Kommentar

Viel Arbeit steht an

Archivartikel

Timo Schmidhuber über das neue Gremium

Jetzt geht es also los, der neue Gemeinderat nimmt seine Arbeit auf. „Neu“ ist dabei durchaus wörtlich zu nehmen, denn 20 der 48 Stadträte waren nicht im Vorgängergremium. Viele von ihnen, das hat auch die Porträt-Serie in dieser Zeitung gezeigt, bringen spannende Biografien und ganz unterschiedliche berufliche Erfahrungen mit und werden die Debatte bereichern. Beispielhaft seien hier die jungen Grünen Deniz Gedik oder Christina Eberle genannt, aber auch CDU-Stimmenkönigin Martina Herrdegen oder FDP-Vertreterin Kathrin Kölbl.

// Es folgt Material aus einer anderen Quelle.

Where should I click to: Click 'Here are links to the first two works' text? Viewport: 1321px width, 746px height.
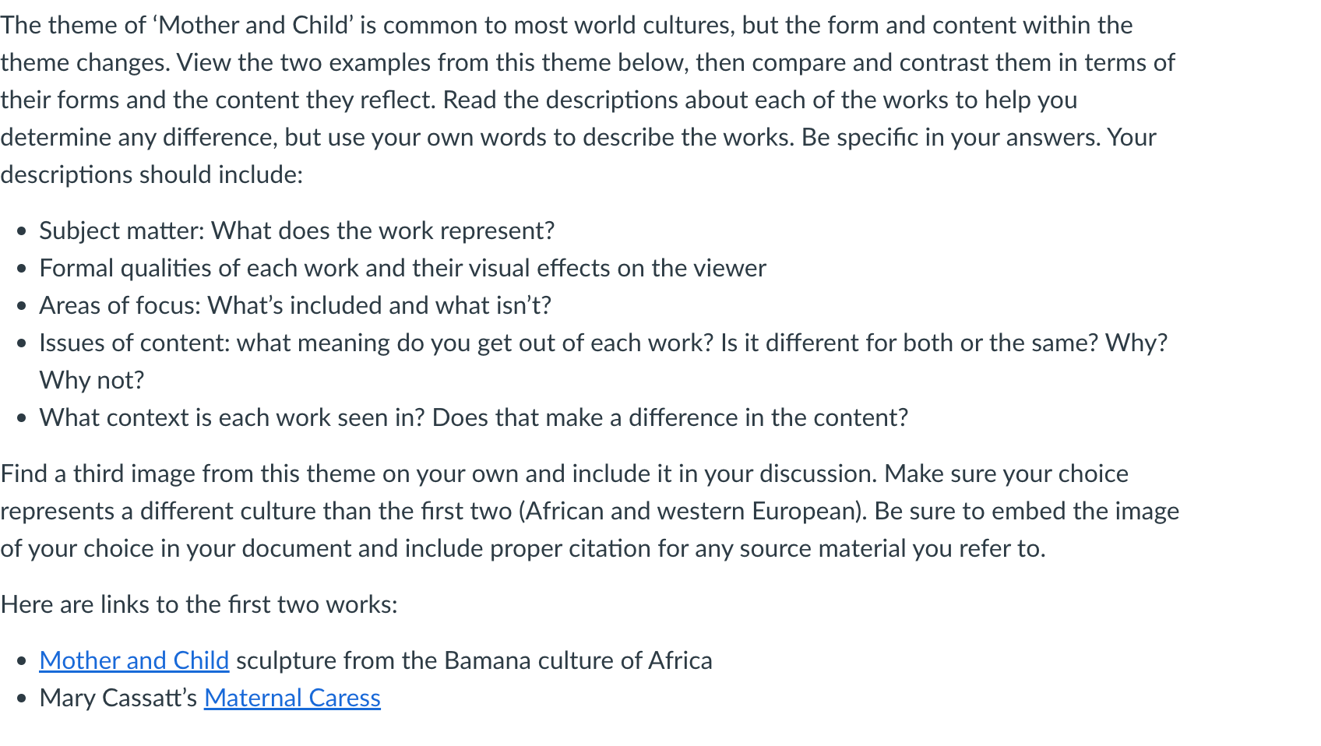tap(199, 604)
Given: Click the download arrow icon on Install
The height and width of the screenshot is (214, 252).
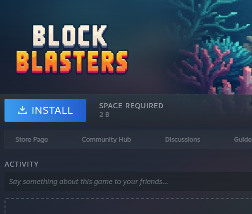Looking at the screenshot, I should 22,110.
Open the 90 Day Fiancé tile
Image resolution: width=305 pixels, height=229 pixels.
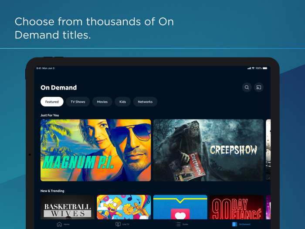coord(237,207)
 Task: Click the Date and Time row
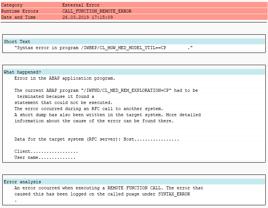point(134,17)
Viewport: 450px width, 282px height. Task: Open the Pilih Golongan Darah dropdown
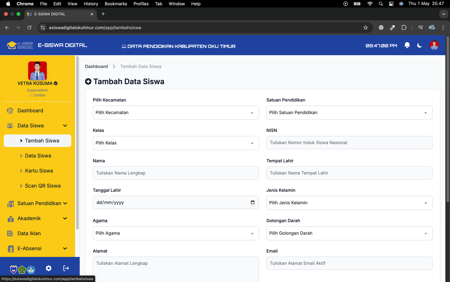tap(349, 233)
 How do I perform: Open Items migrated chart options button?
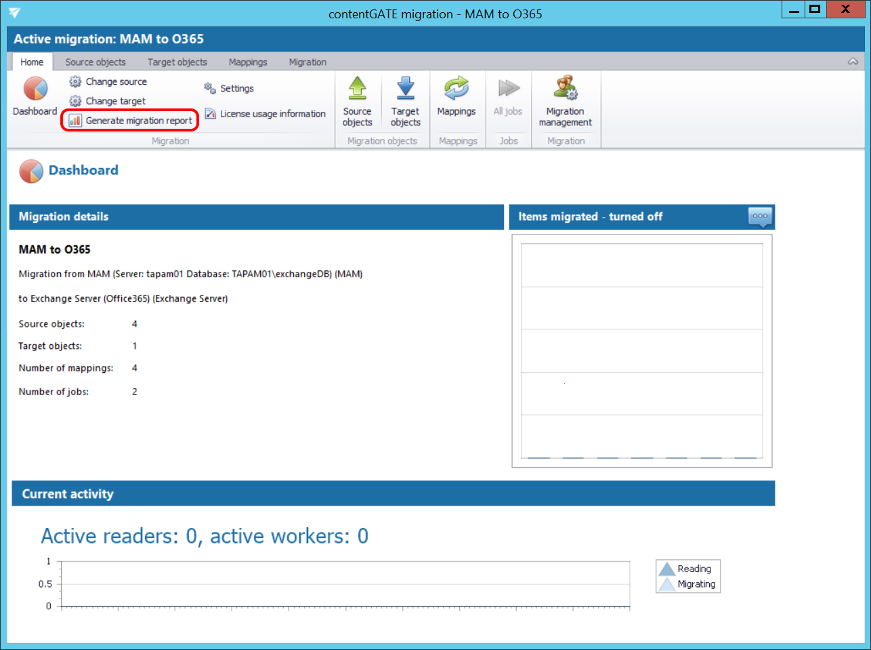pos(760,216)
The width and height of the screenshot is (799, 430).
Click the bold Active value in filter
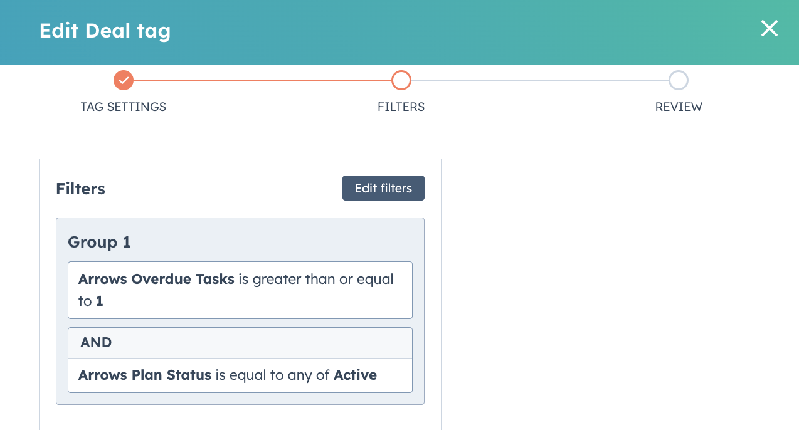coord(355,375)
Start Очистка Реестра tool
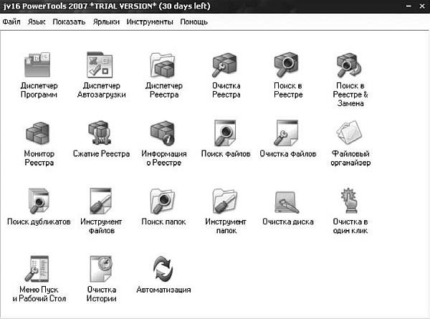The height and width of the screenshot is (319, 430). point(225,65)
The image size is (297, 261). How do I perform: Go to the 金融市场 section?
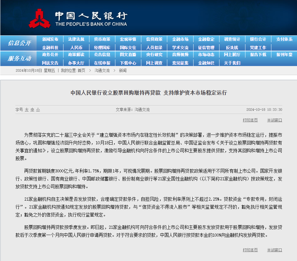click(x=180, y=39)
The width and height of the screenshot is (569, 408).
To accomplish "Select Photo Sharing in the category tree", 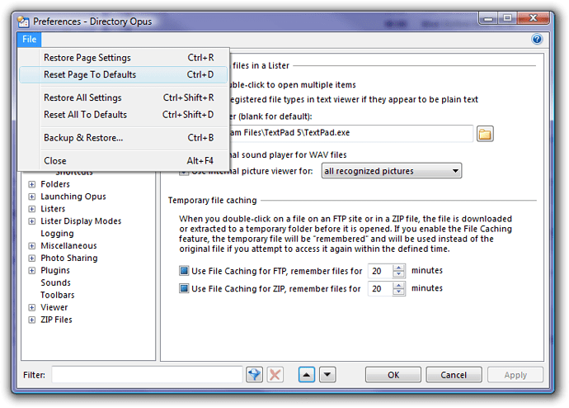I will 68,258.
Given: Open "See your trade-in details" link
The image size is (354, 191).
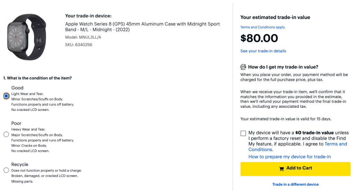Looking at the screenshot, I should coord(263,51).
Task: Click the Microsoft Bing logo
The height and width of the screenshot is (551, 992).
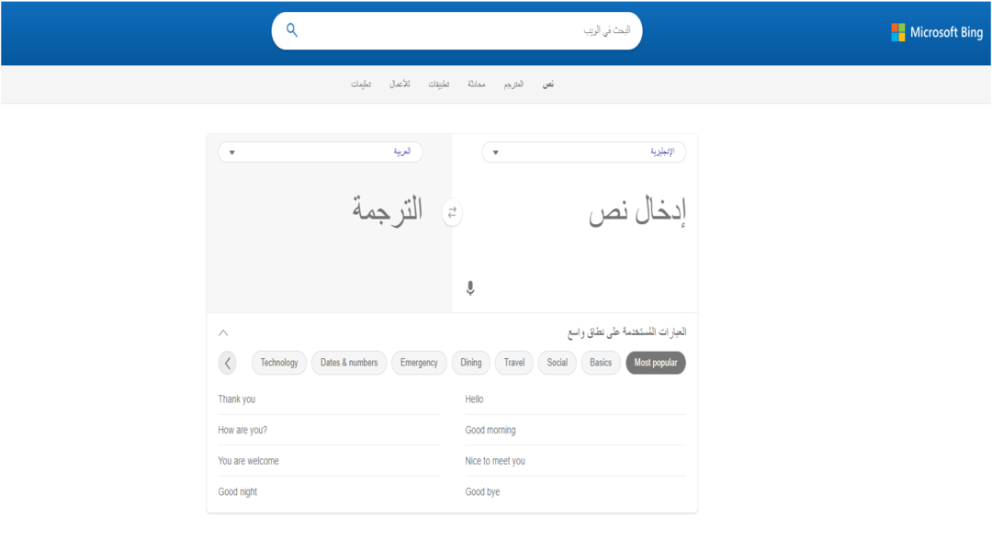Action: pos(936,32)
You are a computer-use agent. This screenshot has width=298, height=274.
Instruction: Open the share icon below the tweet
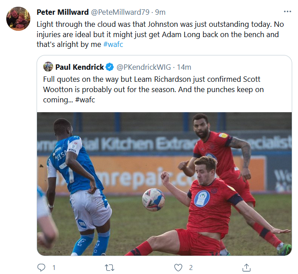(x=246, y=267)
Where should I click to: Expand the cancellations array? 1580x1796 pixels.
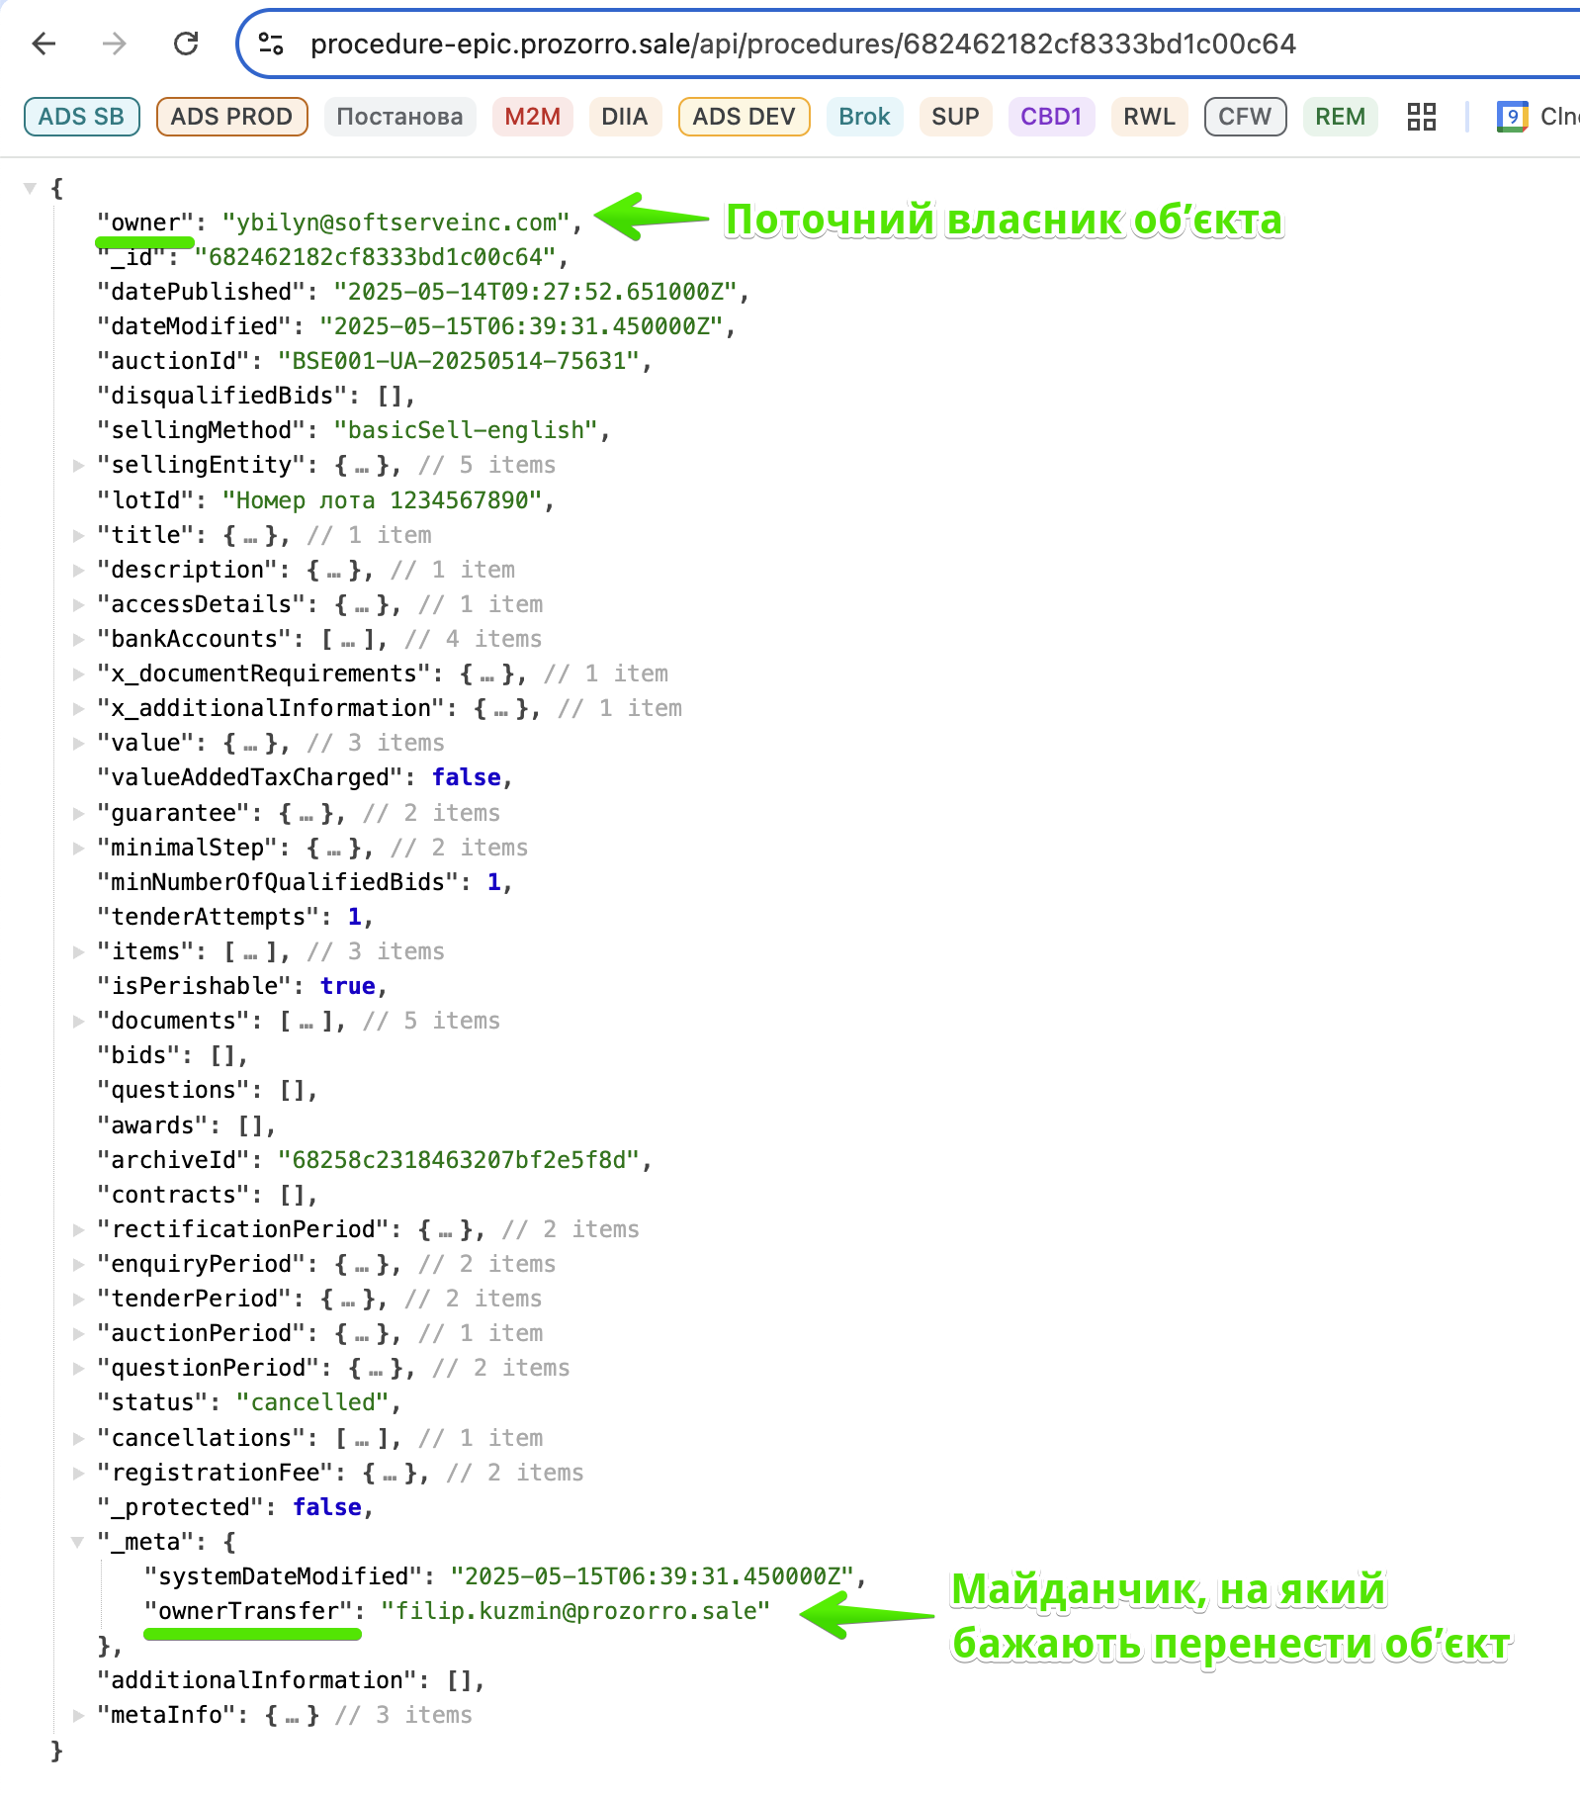click(78, 1438)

Die vor der Wahl oft befürchtete Zersplitterung des Rates ist ausgeblieben, auch weil die Einzelstadträte inzwischen Teil von Fraktionen sind. Das neue Gremium besteht aus sechs Fraktionen und einer Gruppierung, das linksliberale Lager hat mit 28 Stimmen (die von Oberbürgermeister Peter Kurz eingerechnet) eine relativ komfortable Mehrheit. Klare Verhältnisse also. Trotzdem bleibt die Frage, wie die Grünen in ihre Rolle als stärkste Fraktion hineinfinden werden, die ja immer auch eine besondere Verantwortung trägt. Dass bei einem Thema ein Teil der Fraktion dafür und ein anderer dagegen stimmt wie damals bei der Leitentscheidung zur Buga, das können die Grünen jetzt jedenfalls nicht mehr bringen.

Man müsse sich nun erst einmal „beschnuppern“ – das ist zu hören, wenn man derzeit mit Stadträten über das neue Gremium spricht. Verständlich. Viel Zeit bleibt dafür aber nicht. Denn schon bald stehen wichtige Entscheidungen an. Am 1. Oktober wird der Nachfolger oder die Nachfolgerin von Bildungsbürgermeisterin Ulrike Freundlieb (SPD) gewählt. Vor allem zwischen SPD und Grünen laufen derzeit hinter den Kulissen die Auseinandersetzungen darüber, wer wen ins Rennen schickt und wer wen unterstützt. Im Dezember schließlich muss der Gemeinderat den Doppelhaushalt für die Jahre 2020 und 2021 beschließen. Es gibt also sehr bald schon sehr viel zu tun.